** Start of THE RECORDS **

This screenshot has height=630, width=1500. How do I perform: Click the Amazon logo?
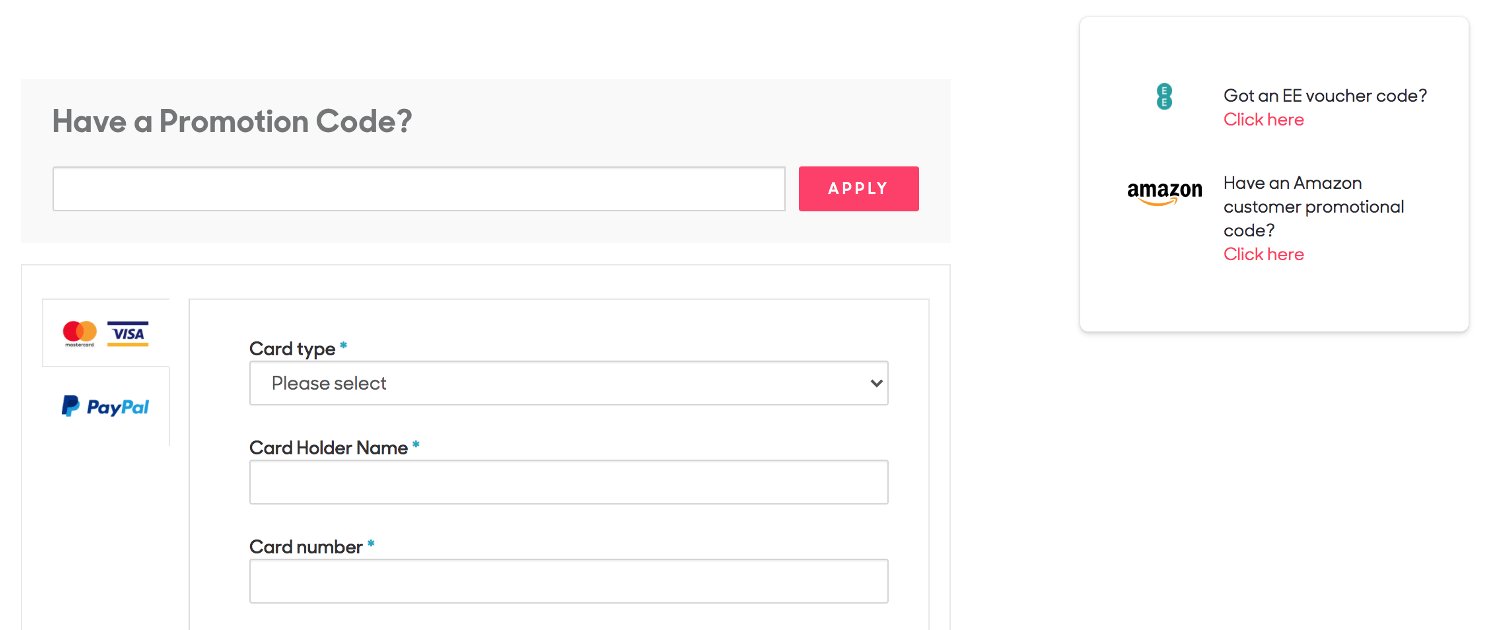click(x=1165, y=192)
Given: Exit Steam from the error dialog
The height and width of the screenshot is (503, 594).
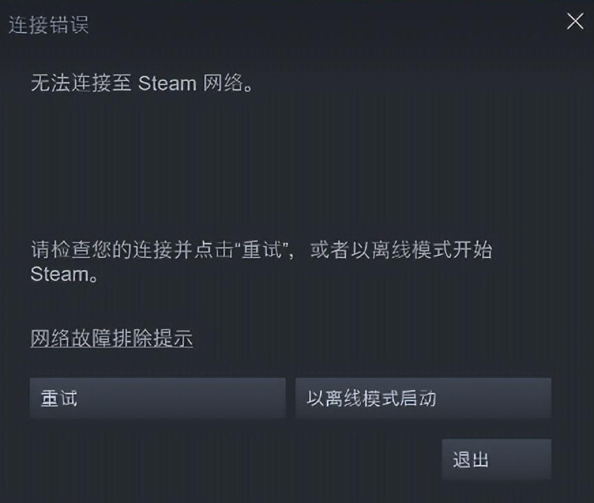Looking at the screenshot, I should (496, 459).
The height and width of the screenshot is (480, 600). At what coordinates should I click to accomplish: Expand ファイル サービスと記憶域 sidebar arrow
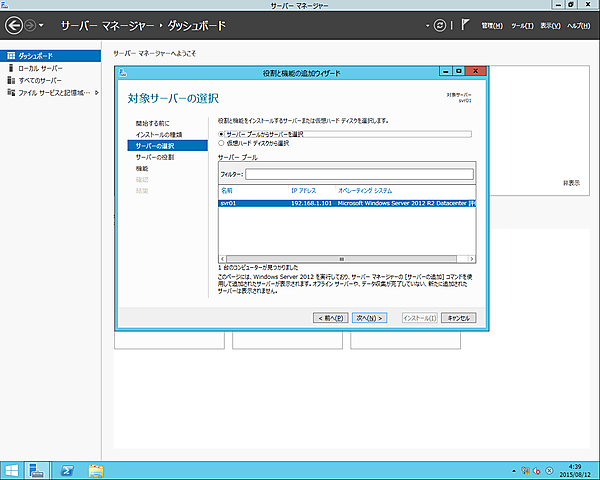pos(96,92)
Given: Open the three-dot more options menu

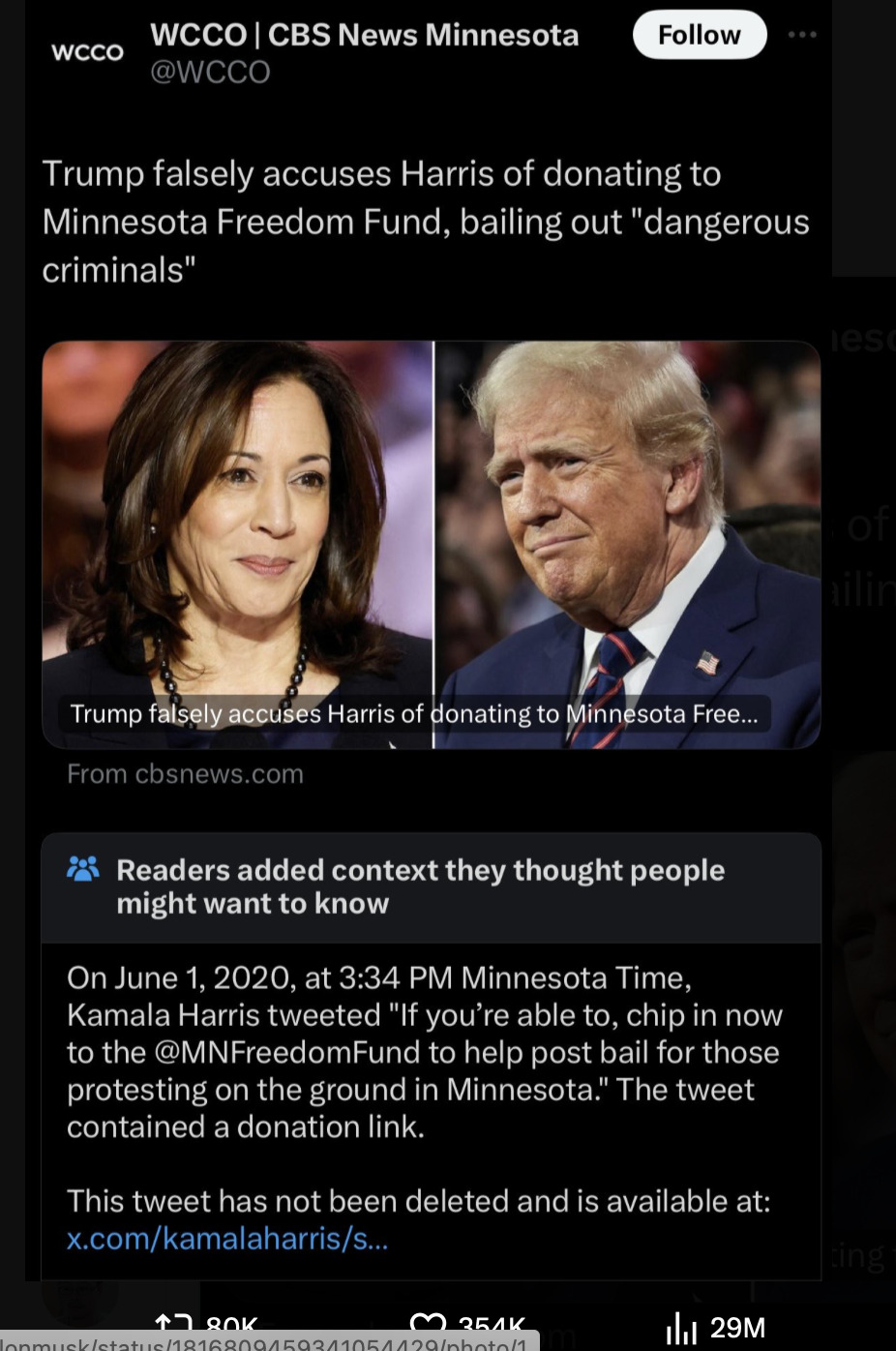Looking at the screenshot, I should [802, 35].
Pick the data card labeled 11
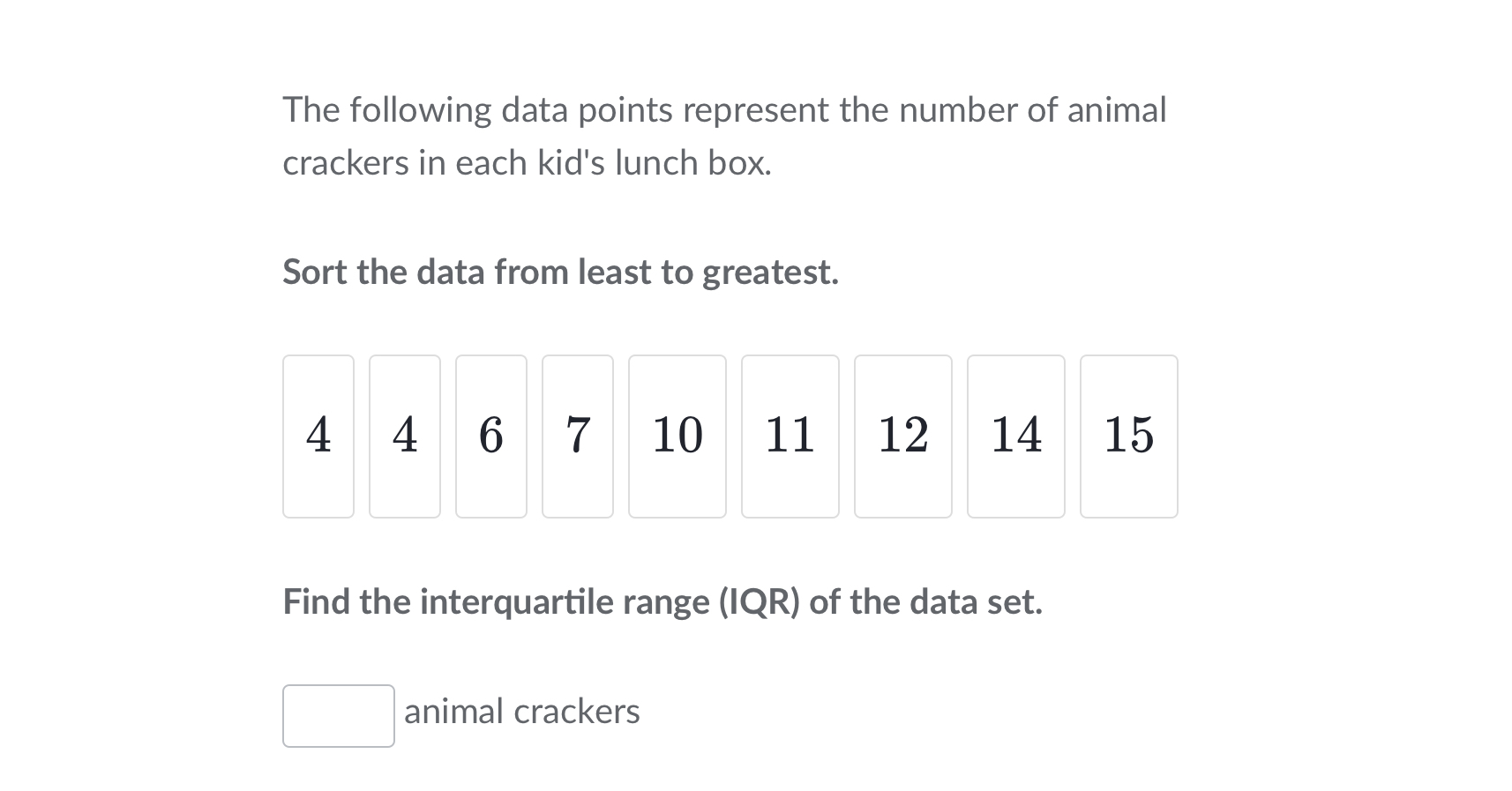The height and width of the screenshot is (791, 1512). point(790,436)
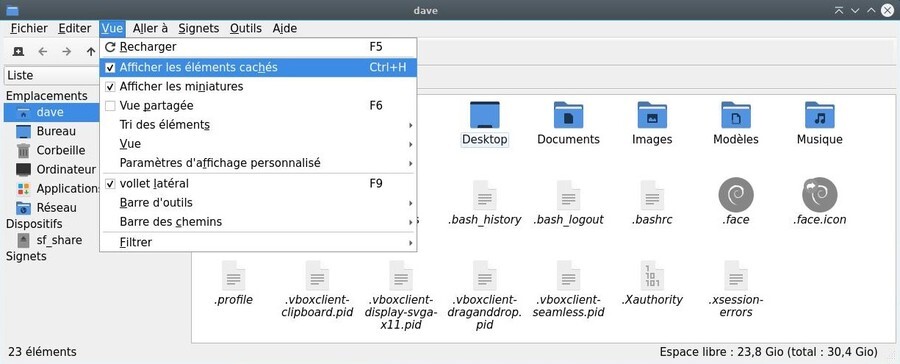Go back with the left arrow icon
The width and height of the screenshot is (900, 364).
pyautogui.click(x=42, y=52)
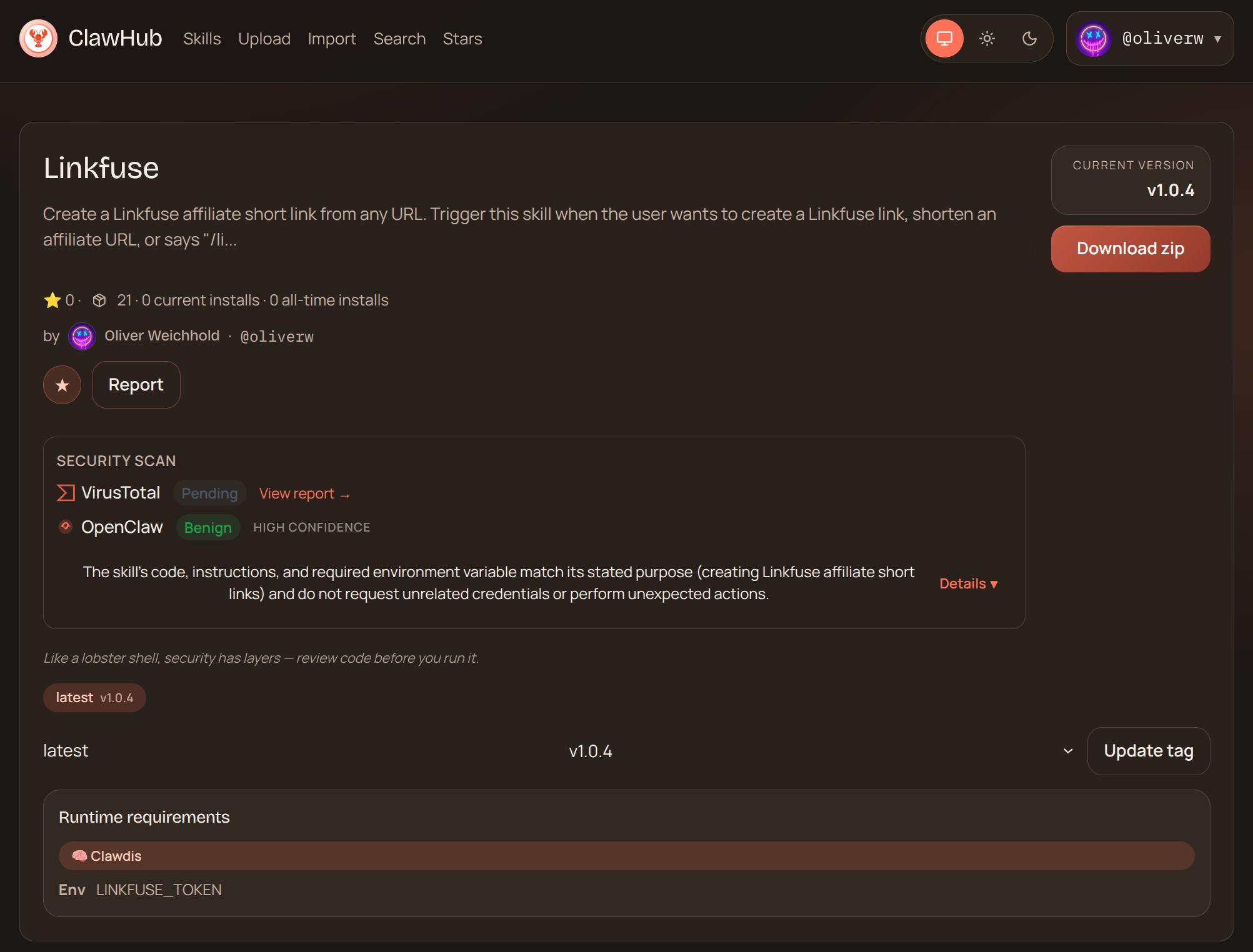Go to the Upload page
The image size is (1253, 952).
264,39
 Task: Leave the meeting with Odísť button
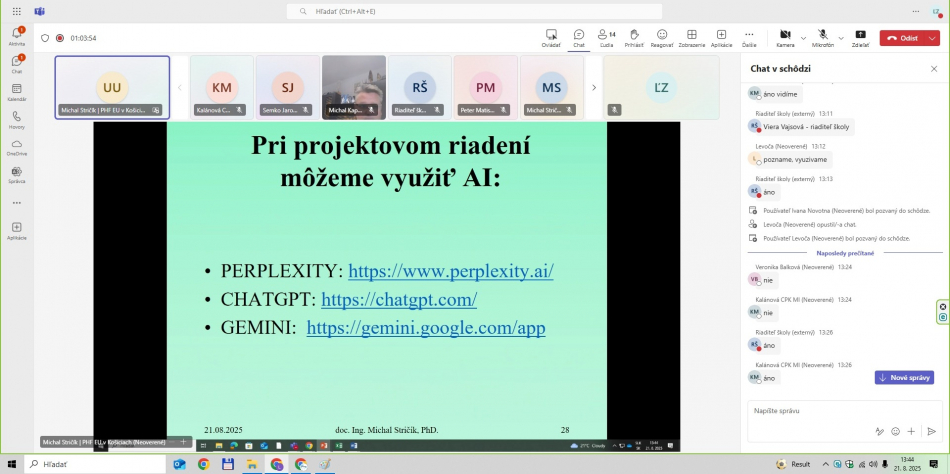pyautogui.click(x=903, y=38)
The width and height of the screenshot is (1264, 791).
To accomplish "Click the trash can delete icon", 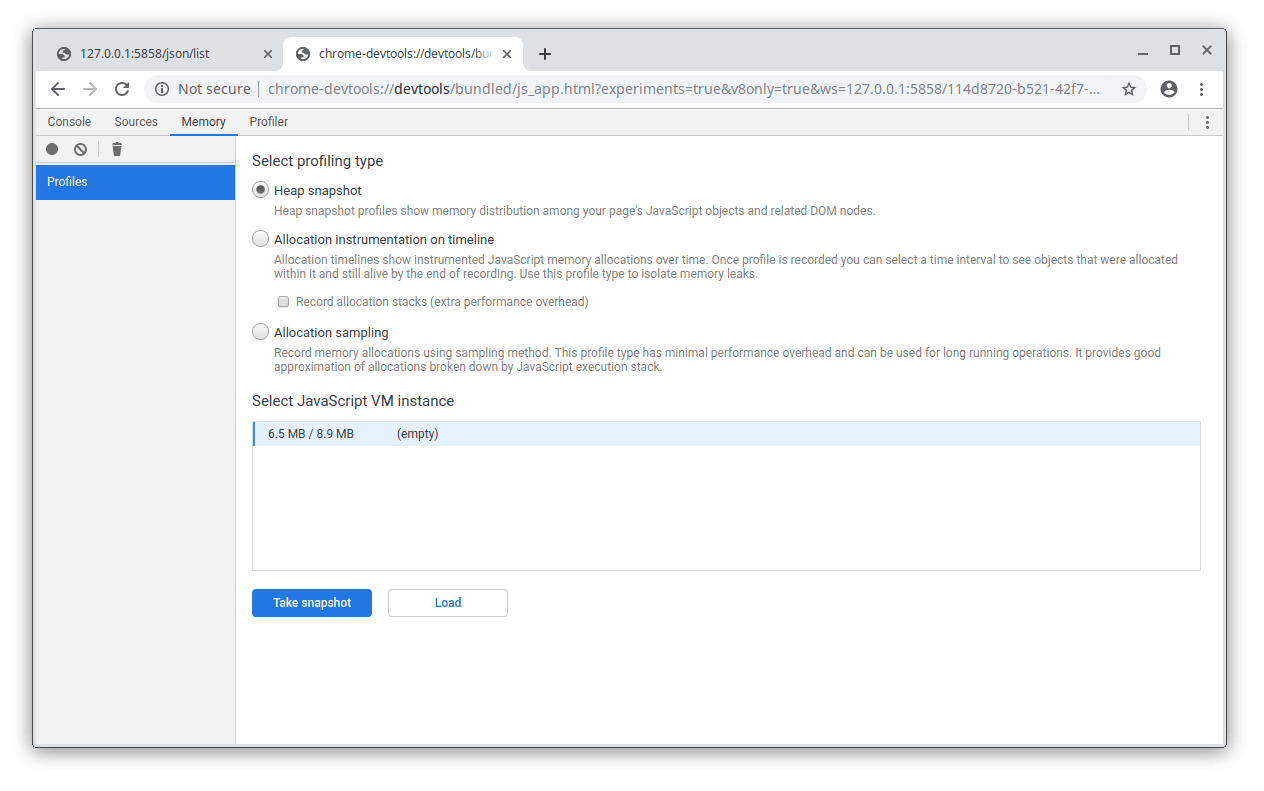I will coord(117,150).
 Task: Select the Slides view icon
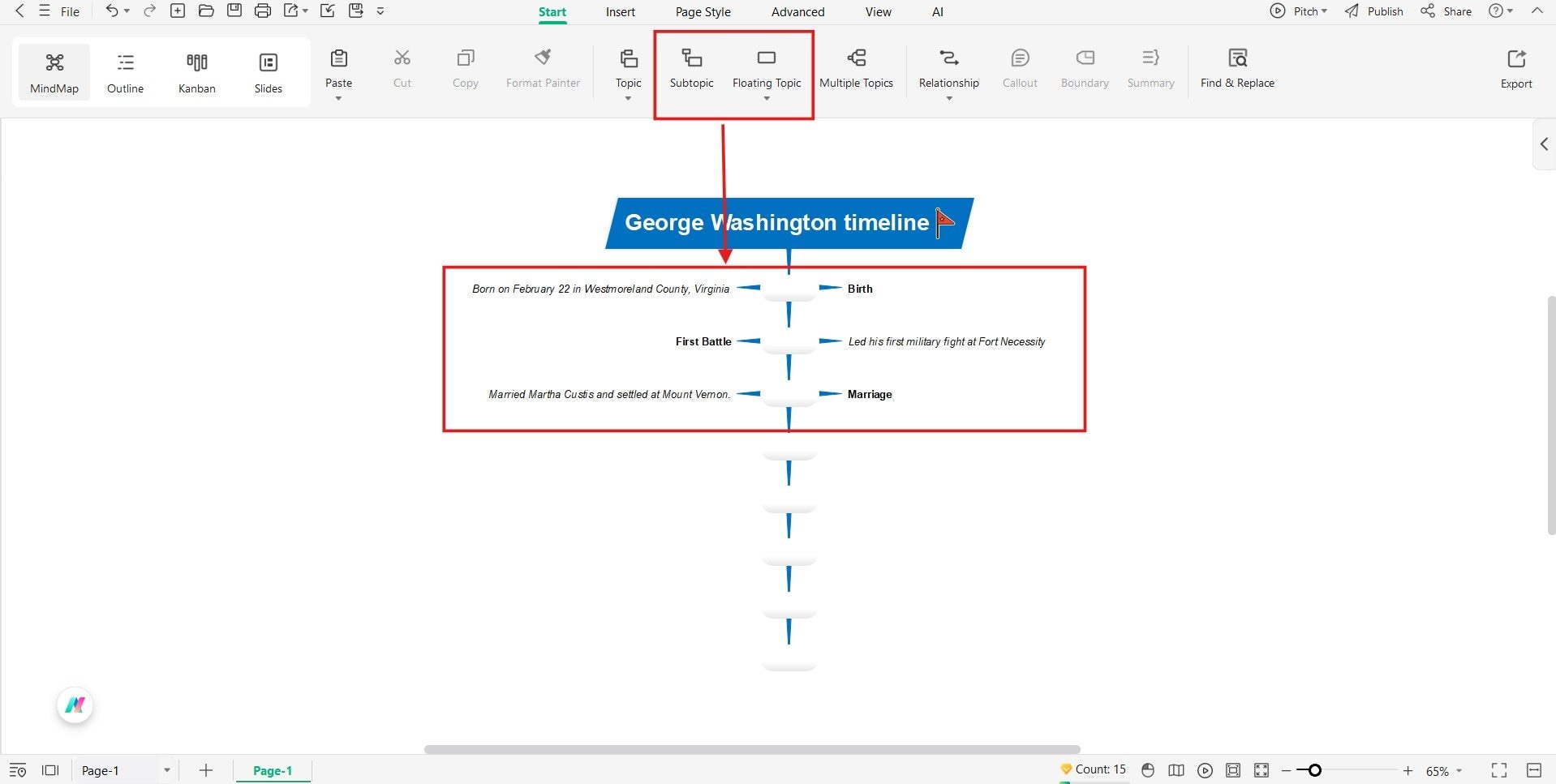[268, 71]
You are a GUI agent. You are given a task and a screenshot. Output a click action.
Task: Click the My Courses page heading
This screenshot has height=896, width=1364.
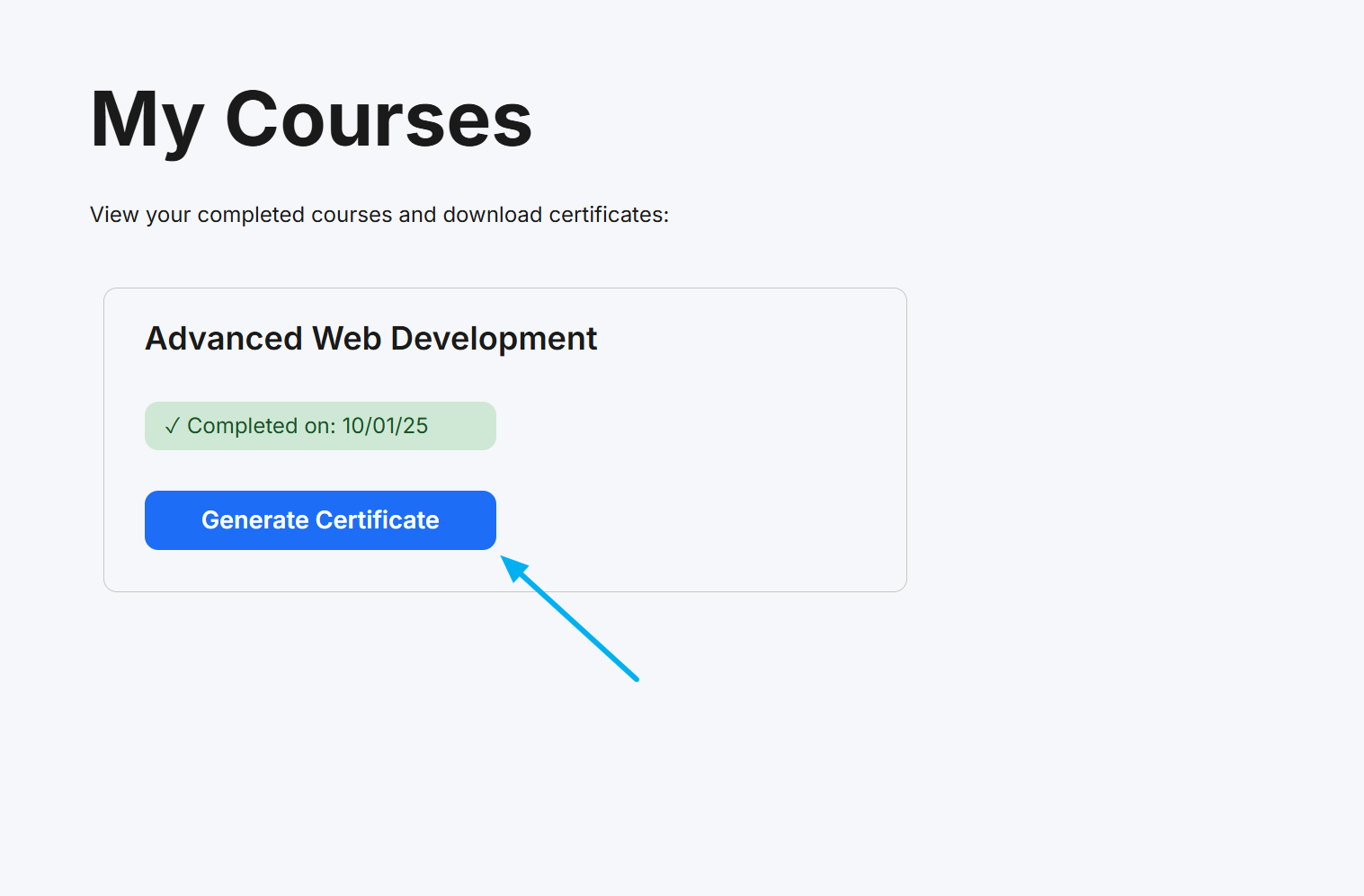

** End of THE RECORDS **

SHORT PROBLEM
Quote the material word for word, starting at its first line and ending with the line that contains "Looking at the screenshot, I should (496, 459).", with both of those lines included. Leave the pictures out of your reply.

FULL RESPONSE
This screenshot has height=630, width=1500. How do I perform: Click the Amazon logo?
click(x=1165, y=192)
Given: Exit Steam from the error dialog
The height and width of the screenshot is (503, 594).
Looking at the screenshot, I should (496, 459).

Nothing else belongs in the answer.